Turner J R, Rill B K, Carlson S L, Carnes D, Kerner R, Mrsny R J, Madara J L
Department of Pathology, Brigham and Women's Hospital and the Harvard Digestive Disease Center, Boston, Massachusetts 02115, USA.
Am J Physiol. 1997 Oct;273(4):C1378-85. doi: 10.1152/ajpcell.1997.273.4.C1378.

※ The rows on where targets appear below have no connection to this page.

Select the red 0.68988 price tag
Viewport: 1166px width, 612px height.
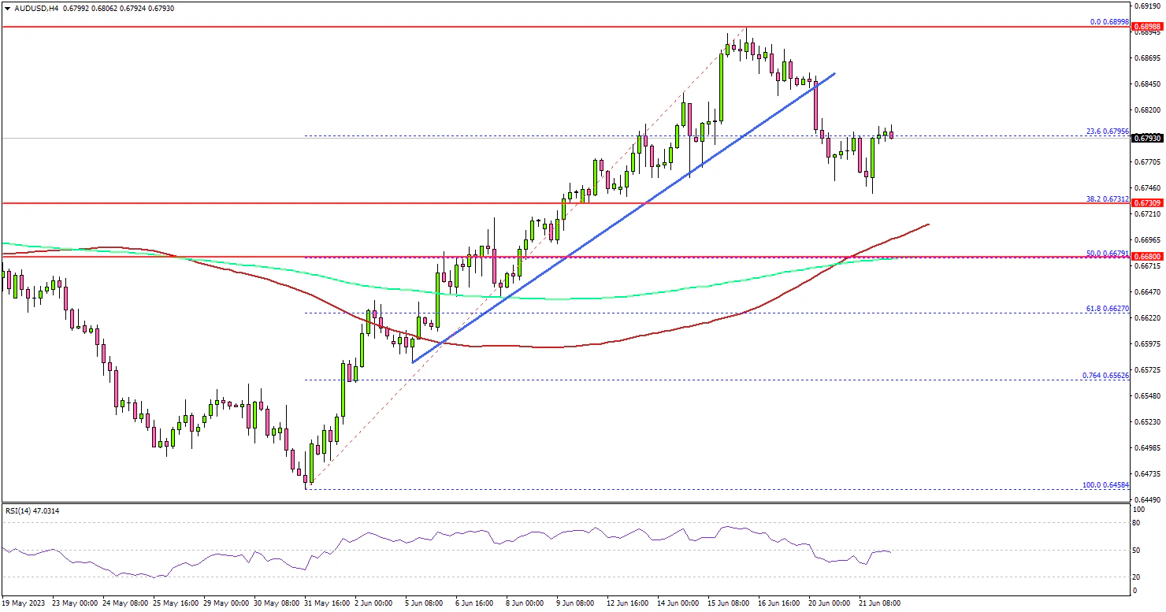pyautogui.click(x=1145, y=28)
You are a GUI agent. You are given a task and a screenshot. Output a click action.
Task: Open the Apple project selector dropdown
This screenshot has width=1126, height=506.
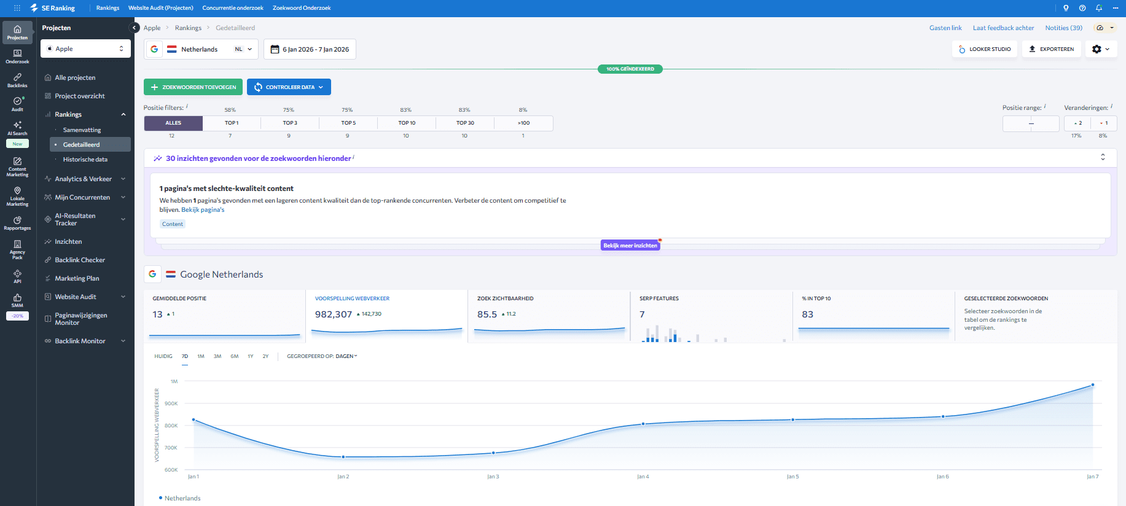(85, 49)
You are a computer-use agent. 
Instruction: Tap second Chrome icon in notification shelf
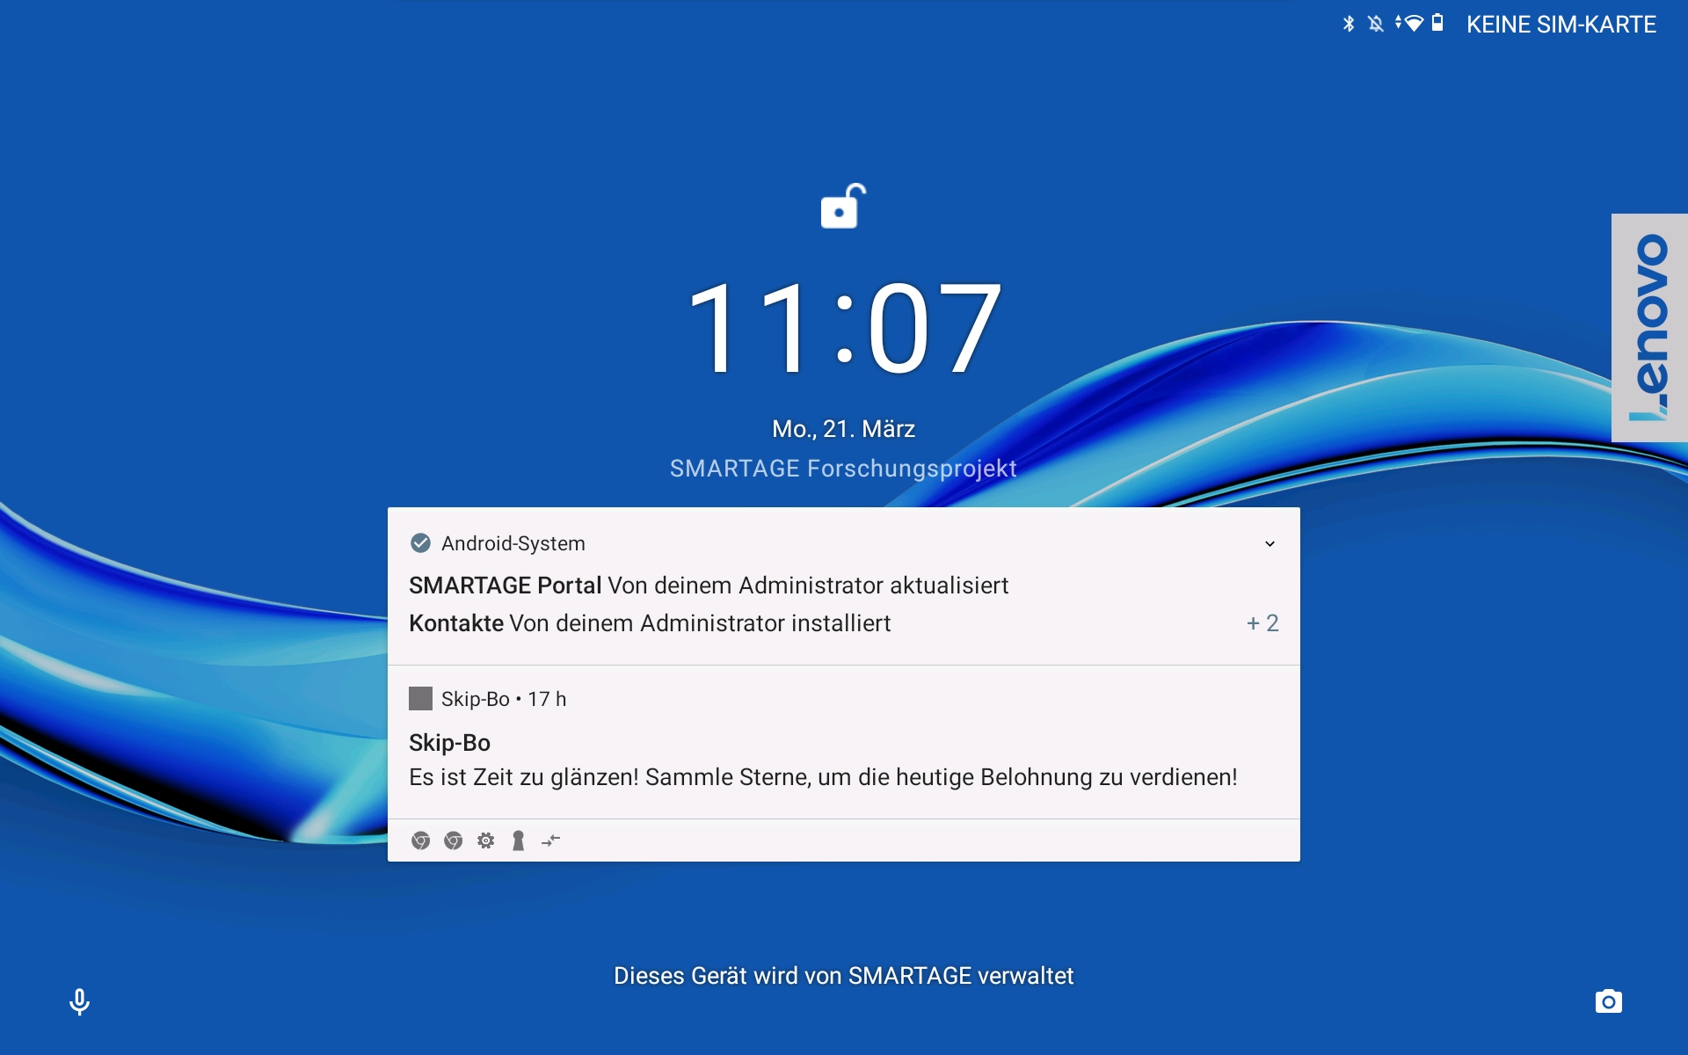(x=453, y=841)
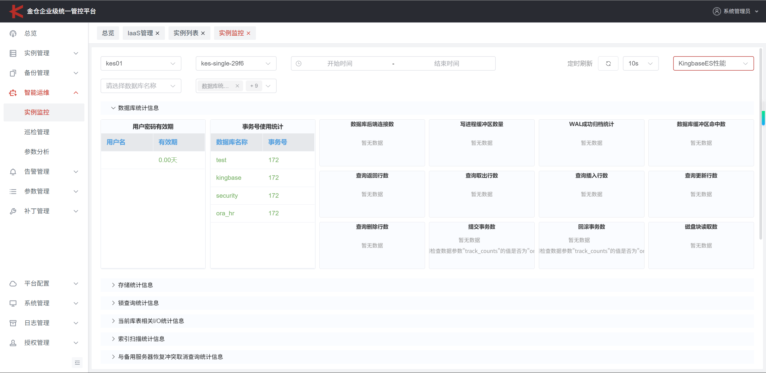This screenshot has width=766, height=373.
Task: Expand the 存储统计信息 section
Action: 135,285
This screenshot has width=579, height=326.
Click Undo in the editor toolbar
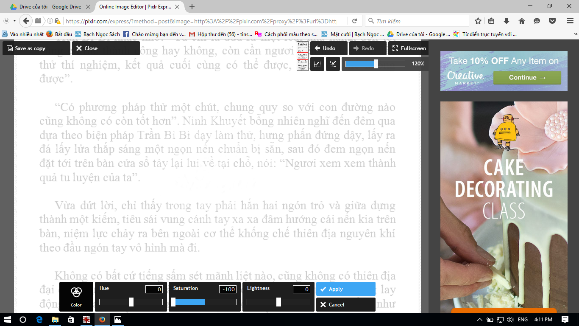(329, 48)
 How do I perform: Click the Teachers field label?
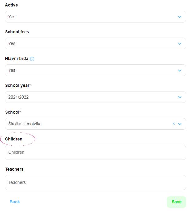[14, 169]
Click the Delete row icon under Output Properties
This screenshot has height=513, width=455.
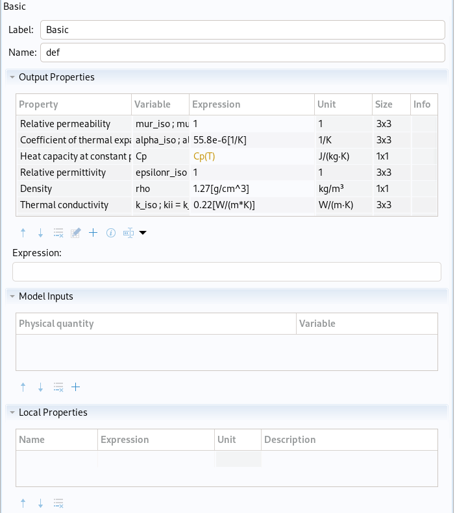58,233
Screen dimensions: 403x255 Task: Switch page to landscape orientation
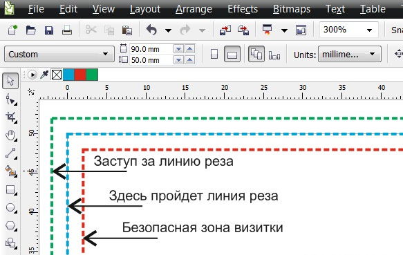pos(232,54)
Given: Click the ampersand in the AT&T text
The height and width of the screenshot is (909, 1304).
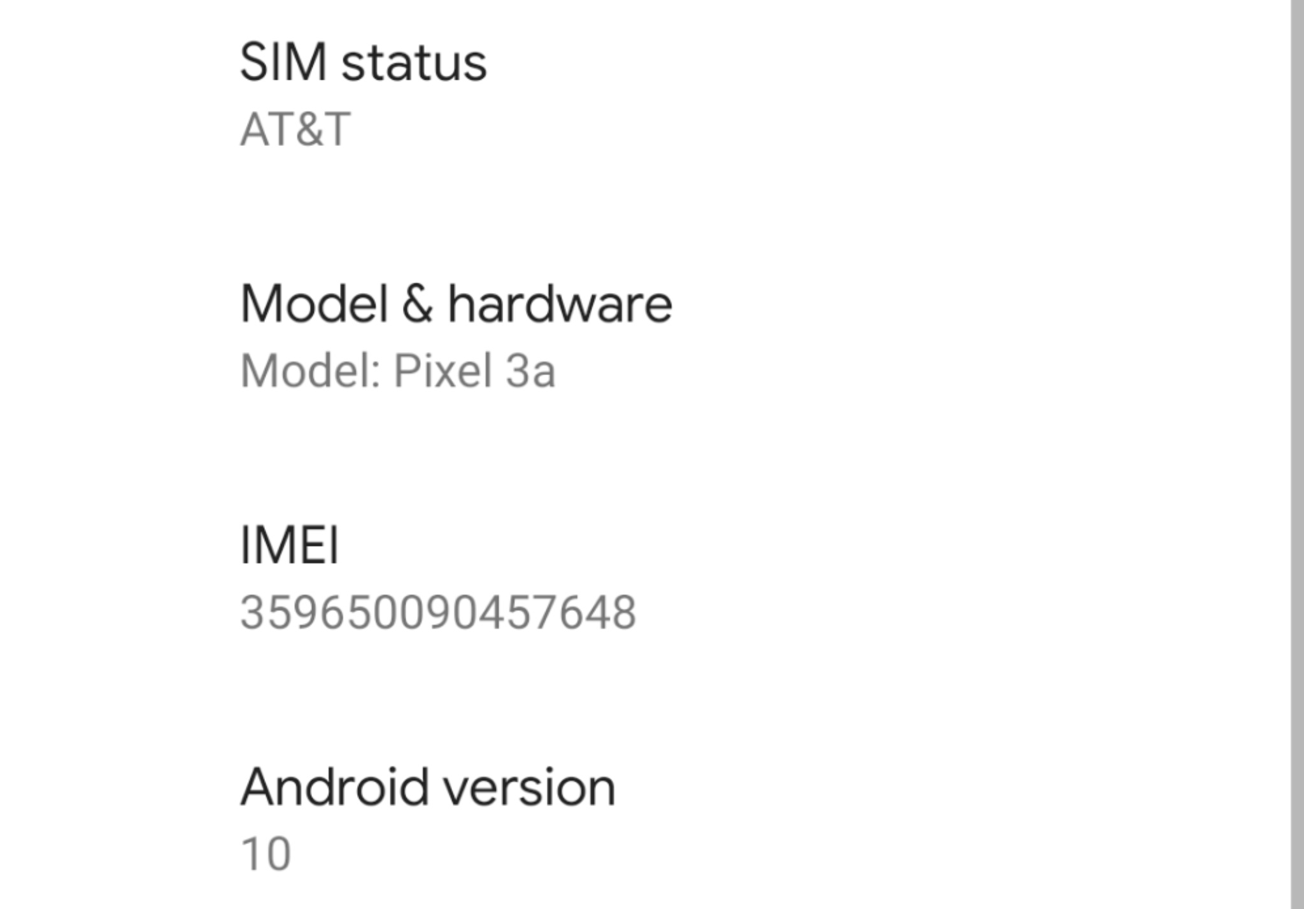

Tight junctions serve as the rate-limiting barrier to passive movement of hydrophilic solutes across intestinal epithelia. After activation of Na+-glucose cotransport, the permeability of intestinal tight junctions is increased. Because previous analyses of this physiological tight junction regulation have been restricted to intact mucosae, dissection of the mechanisms underlying this process has been limited. To characterize this process, we have developed a reductionist model consisting of Caco-2 intestinal epithelial cells transfected with the intestinal Na+-glucose cotransporter, SGLT1. Monolayers of SGLT1 transfectants demonstrate physiological Na+-glucose cotransport. Activation of SGLT1 results in a 22 +/- 5% fall in transepithelial resistance (TER) (P < 0.001). Similarly, inactivation of SGLT1 by addition of phloridzin increases TER by 24 +/- 2% (P < 0.001). The increased tight junction permeability is size selective, with increased flux of small nutrient-sized molecules, e.g., mannitol, but not of larger molecules, e.g., inulin. SGLT1-dependent increases in tight junction permeability are inhibited by myosin light-chain kinase inhibitors (20 microM ML-7 or 40 microM ML-9), suggesting that myosin regulatory light-chain (MLC) phosphorylation is involved in tight junction regulation. Analysis of MLC phosphorylation showed a 2.08-fold increase after activation of SGLT1 (P < 0.01), which was inhibited by ML-9 (P < 0.01). Thus monolayers incubated with glucose and myosin light-chain kinase inhibitors are comparable to monolayers incubated with phloridzin. ML-9 also inhibits SGLT1-mediated tight junction regulation in small intestinal mucosa (P < 0.01). These data demonstrate that epithelial cells are the mediators of physiological tight junction regulation subsequent to SGLT1 activation. The intimate relationship between tight junction regulation and MLC phosphorylation suggests that a critical step in regulation of epithelial tight junction permeability may be myosin ATPase-mediated contraction of the perijunctional actomyosin ring and subsequent physical tension on the tight junction.
紧密连接是亲水性溶质跨肠上皮被动转运的限速屏障。钠 - 葡萄糖共转运激活后,肠紧密连接的通透性增加。由于此前对这种生理性紧密连接调节的分析仅限于完整黏膜,因此对该过程潜在机制的剖析受到限制。为了表征这一过程,我们构建了一个简化模型,该模型由转染了肠钠 - 葡萄糖共转运体SGLT1的Caco - 2肠上皮细胞组成。SGLT1转染细胞单层表现出生理性钠 - 葡萄糖共转运。SGLT1激活导致跨上皮电阻(TER)下降22±5%(P<0.001)。同样,添加根皮苷使SGLT1失活会使TER增加24±2%(P<0.001)。紧密连接通透性的增加具有大小选择性,小营养分子大小的分子(如甘露醇)通量增加,而大分子(如菊粉)通量未增加。SGLT1依赖性紧密连接通透性增加受到肌球蛋白轻链激酶抑制剂(20μM ML - 7或40μM ML - 9)的抑制,这表明肌球蛋白调节轻链(MLC)磷酸化参与紧密连接调节。MLC磷酸化分析显示,SGLT1激活后增加了2.08倍(P<0.01),这被ML - 9抑制(P<0.01)。因此,用葡萄糖和肌球蛋白轻链激酶抑制剂孵育的单层细胞与用根皮苷孵育的单层细胞相当。ML - 9也抑制小肠黏膜中SGLT1介导的紧密连接调节(P<0.01)。这些数据表明,上皮细胞是SGLT1激活后生理性紧密连接调节的介质。紧密连接调节与MLC磷酸化之间的密切关系表明,上皮紧密连接通透性调节的关键步骤可能是肌球蛋白ATP酶介导的连接周肌动球蛋白环收缩以及随后对紧密连接的物理张力。